== Saved data entries ==
◆ ◆ ◆ ◆ ◆
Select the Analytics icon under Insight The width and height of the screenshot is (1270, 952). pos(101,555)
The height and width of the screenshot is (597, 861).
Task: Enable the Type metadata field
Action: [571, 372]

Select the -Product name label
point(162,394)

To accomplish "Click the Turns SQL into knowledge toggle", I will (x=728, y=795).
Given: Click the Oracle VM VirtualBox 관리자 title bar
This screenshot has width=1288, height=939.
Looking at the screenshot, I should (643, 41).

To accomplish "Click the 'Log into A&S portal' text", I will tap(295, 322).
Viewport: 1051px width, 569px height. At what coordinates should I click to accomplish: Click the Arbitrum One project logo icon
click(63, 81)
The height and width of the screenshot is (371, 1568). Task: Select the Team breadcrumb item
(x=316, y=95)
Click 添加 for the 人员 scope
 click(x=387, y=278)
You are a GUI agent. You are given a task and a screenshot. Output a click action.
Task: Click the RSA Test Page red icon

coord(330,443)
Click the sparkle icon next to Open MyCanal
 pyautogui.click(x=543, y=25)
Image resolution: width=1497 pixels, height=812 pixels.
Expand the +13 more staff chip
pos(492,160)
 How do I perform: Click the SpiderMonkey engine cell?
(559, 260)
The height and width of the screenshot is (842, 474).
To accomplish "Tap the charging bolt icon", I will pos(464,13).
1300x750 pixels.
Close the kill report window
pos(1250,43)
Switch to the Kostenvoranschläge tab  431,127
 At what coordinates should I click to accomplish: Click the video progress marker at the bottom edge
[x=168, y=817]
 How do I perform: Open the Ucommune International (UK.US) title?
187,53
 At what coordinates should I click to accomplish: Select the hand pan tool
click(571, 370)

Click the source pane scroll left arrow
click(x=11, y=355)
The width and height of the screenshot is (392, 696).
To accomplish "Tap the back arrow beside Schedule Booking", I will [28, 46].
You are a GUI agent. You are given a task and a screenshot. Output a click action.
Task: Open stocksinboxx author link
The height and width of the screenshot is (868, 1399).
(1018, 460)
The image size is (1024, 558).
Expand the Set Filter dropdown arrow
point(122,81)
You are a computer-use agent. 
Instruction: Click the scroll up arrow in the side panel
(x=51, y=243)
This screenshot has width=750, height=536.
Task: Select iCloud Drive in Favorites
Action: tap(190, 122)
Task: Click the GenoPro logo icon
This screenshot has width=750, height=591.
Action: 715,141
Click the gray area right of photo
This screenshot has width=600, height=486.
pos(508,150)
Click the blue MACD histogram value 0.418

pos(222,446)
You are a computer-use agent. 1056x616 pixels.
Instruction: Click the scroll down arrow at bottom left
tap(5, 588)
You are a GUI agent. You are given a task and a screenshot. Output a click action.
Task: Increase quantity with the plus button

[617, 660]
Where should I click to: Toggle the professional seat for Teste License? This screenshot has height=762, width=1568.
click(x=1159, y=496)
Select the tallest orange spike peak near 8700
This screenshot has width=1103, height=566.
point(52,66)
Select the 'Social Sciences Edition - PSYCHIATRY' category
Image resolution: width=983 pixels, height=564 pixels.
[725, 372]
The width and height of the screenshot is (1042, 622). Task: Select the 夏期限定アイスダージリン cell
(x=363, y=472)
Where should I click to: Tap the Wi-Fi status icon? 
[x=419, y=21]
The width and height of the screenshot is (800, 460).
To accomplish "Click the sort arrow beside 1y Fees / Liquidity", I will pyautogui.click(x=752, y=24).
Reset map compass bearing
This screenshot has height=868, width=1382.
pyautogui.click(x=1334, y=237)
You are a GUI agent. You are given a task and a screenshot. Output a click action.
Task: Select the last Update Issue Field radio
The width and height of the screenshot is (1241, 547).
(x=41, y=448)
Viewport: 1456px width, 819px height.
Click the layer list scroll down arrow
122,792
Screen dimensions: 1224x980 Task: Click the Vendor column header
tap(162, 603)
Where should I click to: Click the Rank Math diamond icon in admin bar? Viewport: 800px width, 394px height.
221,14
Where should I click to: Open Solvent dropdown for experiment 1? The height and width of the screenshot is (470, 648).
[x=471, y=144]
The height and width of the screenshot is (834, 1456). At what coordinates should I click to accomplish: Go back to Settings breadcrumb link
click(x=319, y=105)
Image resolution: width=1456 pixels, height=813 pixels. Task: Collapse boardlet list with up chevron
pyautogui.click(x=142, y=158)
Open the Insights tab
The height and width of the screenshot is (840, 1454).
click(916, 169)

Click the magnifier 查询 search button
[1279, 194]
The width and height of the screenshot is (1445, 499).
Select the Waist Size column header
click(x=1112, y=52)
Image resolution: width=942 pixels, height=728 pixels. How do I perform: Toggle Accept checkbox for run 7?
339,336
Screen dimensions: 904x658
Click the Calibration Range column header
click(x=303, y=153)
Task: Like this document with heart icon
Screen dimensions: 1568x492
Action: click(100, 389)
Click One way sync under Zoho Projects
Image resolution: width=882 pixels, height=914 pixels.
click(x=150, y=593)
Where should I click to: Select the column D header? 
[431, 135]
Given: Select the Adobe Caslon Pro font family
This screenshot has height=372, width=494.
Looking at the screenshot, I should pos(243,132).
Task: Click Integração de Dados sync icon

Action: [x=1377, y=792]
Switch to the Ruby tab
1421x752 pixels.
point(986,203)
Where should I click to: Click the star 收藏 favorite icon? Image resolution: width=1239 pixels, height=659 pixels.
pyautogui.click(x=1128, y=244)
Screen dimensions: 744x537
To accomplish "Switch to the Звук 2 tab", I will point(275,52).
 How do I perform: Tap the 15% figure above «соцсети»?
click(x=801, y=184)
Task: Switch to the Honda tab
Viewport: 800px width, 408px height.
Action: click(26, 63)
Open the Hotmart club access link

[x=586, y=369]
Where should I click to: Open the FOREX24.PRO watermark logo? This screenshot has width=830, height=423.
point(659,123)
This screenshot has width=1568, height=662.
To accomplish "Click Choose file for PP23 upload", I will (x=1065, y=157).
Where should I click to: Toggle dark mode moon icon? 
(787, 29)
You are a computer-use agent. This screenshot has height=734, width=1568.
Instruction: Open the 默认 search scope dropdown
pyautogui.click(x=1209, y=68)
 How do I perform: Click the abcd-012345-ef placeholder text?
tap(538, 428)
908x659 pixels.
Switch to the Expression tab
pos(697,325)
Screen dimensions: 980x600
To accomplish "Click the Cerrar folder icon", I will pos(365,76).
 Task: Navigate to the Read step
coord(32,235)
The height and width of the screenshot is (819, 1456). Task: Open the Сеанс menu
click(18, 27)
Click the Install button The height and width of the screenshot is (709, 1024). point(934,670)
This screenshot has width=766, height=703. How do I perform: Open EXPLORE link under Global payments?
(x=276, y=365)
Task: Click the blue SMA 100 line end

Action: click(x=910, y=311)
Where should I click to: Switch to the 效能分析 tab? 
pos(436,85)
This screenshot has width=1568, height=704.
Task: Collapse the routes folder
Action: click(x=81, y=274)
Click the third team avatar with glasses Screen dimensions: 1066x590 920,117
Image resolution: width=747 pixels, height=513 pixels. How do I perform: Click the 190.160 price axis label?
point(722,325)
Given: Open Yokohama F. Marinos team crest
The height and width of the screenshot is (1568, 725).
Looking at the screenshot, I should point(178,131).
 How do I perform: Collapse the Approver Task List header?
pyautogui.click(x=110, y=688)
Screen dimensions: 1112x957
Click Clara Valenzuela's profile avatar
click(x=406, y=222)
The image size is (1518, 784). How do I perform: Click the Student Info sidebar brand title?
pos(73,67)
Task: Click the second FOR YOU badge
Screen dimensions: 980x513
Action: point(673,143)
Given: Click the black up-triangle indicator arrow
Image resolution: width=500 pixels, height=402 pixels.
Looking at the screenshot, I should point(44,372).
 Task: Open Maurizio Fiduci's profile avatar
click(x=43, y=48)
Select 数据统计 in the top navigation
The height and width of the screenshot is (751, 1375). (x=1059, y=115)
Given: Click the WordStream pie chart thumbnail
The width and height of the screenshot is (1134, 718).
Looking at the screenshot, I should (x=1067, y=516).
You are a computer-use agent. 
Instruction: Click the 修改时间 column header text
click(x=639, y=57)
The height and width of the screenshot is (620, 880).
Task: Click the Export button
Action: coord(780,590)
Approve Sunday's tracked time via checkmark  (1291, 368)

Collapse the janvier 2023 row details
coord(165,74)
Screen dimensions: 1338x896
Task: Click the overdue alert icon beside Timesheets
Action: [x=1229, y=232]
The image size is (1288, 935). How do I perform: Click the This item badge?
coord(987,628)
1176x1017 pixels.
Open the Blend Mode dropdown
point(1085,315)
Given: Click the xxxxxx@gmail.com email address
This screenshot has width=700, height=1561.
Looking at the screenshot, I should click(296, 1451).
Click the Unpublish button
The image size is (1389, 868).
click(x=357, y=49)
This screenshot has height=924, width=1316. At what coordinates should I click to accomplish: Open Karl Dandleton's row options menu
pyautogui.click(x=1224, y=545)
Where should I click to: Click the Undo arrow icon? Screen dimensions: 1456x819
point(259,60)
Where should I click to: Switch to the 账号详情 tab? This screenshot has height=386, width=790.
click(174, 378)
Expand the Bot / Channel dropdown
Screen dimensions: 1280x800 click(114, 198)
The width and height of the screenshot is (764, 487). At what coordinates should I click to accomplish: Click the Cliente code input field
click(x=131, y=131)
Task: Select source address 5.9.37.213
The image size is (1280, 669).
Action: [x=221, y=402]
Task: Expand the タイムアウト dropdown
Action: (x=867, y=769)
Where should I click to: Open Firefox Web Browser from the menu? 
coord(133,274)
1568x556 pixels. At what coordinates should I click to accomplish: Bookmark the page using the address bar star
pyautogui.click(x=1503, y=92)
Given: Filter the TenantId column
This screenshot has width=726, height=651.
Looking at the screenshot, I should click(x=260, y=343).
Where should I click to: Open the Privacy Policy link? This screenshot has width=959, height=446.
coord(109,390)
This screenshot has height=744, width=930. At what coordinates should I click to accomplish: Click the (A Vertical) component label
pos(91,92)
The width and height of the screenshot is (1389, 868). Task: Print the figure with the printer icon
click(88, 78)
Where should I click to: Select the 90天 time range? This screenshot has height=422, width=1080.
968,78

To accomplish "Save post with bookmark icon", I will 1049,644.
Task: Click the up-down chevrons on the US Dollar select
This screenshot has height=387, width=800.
◆ ◆ ◆ ◆ ◆
In the part of the records that opens with the line containing "Click the sparkle icon next to Open MyCanal" and closes with the line containing "tap(5, 588)", change "Instruction:" to "Command:" and give back only those lines, with everything else left as it is.

== Exercise solution ==
Click the sparkle icon next to Open MyCanal
 pyautogui.click(x=543, y=25)
Image resolution: width=1497 pixels, height=812 pixels.
Expand the +13 more staff chip
pos(492,160)
 How do I perform: Click the SpiderMonkey engine cell?
(559, 260)
The height and width of the screenshot is (842, 474).
To accomplish "Tap the charging bolt icon", I will pos(464,13).
1300x750 pixels.
Close the kill report window
pos(1250,43)
Switch to the Kostenvoranschläge tab  431,127
 At what coordinates should I click to accomplish: Click the video progress marker at the bottom edge
[x=168, y=817]
 How do I perform: Open the Ucommune International (UK.US) title?
187,53
 At what coordinates should I click to accomplish: Select the hand pan tool
click(571, 370)

Click the source pane scroll left arrow
click(x=11, y=355)
The width and height of the screenshot is (392, 696).
To accomplish "Tap the back arrow beside Schedule Booking", I will [28, 46].
You are a GUI agent. You are given a task and a screenshot. Output a click action.
Task: Open stocksinboxx author link
The height and width of the screenshot is (868, 1399).
(1018, 460)
The image size is (1024, 558).
Expand the Set Filter dropdown arrow
point(122,81)
You are a computer-use agent. 
Command: Click the scroll up arrow in the side panel
(x=51, y=243)
This screenshot has width=750, height=536.
Task: Select iCloud Drive in Favorites
Action: tap(190, 122)
Task: Click the GenoPro logo icon
This screenshot has width=750, height=591.
Action: 715,141
Click the gray area right of photo
This screenshot has width=600, height=486.
pos(508,150)
Click the blue MACD histogram value 0.418

pos(222,446)
You are a computer-use agent. 1056x616 pixels.
Command: Click the scroll down arrow at bottom left
tap(5, 588)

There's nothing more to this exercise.